One of the new congregation’s founding members, Denmark Vesey, a slave of a slave trader, organized a major slave revolt. City officials crushed the rebellion before it began, hanging Vesey and at least 34 others. The incident sparked other violence, and a white mob burned the church – and eventually, officials banned independent black churches outright in Charleston.

But the Civil War changed the landscape for such bans. And during Reconstruction, black congregations rose once again.

“The black church is also a symbol of the civil rights struggle that was birthed in the 1950s,” says Professor Jelks, who is also an ordained clergyperson in the Presbyterian Church (USA). “The centers of the black freedom struggle were always black churches, so this attack reminds people of those past struggles.”

Now, Emanuel is also a center for Charleston’s upper-middle-class black residents, Jelks says. “The American dream has always been to join the middle class, to have a little small piece of the pie,” he says, adding that in many ways, this shooting felt like an attack on black success in America.
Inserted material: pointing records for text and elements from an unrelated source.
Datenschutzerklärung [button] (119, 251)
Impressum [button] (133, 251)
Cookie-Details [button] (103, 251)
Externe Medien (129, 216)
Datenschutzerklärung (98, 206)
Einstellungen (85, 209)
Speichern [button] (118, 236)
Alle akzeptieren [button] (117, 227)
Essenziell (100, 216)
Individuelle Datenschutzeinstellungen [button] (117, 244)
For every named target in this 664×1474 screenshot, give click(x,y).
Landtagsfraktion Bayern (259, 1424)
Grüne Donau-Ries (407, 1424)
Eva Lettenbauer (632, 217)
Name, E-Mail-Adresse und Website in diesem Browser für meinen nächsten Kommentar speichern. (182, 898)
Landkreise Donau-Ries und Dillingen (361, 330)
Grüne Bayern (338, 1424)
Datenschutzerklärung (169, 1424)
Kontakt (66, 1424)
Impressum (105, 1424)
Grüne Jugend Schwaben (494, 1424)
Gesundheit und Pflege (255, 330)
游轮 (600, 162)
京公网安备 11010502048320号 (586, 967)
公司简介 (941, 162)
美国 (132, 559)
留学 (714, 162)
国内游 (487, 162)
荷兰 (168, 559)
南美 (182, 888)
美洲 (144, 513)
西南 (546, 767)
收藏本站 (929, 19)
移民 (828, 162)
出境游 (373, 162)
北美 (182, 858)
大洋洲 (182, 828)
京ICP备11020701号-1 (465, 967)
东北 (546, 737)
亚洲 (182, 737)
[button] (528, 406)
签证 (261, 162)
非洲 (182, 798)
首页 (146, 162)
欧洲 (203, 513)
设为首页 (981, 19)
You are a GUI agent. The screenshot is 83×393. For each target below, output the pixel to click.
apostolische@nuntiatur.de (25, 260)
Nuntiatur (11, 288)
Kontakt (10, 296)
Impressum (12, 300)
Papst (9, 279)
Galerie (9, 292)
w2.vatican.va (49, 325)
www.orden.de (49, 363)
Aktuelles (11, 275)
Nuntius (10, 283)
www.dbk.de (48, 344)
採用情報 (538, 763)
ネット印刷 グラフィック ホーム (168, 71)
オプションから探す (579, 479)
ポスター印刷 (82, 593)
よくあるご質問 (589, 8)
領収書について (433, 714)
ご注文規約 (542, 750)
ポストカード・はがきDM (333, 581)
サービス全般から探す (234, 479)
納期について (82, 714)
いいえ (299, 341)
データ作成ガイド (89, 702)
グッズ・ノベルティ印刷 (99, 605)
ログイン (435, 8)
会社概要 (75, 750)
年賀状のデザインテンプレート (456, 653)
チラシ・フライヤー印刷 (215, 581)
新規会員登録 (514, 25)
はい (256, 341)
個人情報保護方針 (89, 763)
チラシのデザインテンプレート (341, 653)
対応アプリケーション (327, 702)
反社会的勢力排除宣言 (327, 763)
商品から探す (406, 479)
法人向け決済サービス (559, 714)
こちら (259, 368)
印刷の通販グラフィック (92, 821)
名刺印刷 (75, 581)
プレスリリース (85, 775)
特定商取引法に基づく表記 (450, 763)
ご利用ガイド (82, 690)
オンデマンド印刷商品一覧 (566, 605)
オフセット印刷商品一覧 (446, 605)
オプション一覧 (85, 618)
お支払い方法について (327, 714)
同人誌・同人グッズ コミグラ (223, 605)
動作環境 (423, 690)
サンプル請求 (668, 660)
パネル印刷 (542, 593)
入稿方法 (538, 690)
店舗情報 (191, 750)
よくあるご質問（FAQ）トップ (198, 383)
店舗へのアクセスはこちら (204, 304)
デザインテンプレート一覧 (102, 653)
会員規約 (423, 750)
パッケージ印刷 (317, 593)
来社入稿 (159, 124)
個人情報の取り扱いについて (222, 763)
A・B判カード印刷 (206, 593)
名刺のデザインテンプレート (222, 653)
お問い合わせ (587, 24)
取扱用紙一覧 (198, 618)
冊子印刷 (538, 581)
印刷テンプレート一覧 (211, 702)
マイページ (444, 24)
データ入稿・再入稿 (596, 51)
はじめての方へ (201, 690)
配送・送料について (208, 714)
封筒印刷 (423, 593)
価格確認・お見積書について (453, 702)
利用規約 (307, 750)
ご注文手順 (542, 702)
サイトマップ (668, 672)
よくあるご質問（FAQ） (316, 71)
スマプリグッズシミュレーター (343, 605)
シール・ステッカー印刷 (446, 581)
Two years ago, Mr. Pinckney, who died in the basement of Emanuel on Wednesday, told a group of doctoral students meeting in the sanctuary that they were in “a very special place in Charleston. It’s a very special place because this site, this area, has been tied to the history and life of African-Americans since about the early 1800s.”

“What our church and our denomination stands for ... [is] the universal vision of all people being treated fairly under the law, as God sees us in his sight,” the pastor added.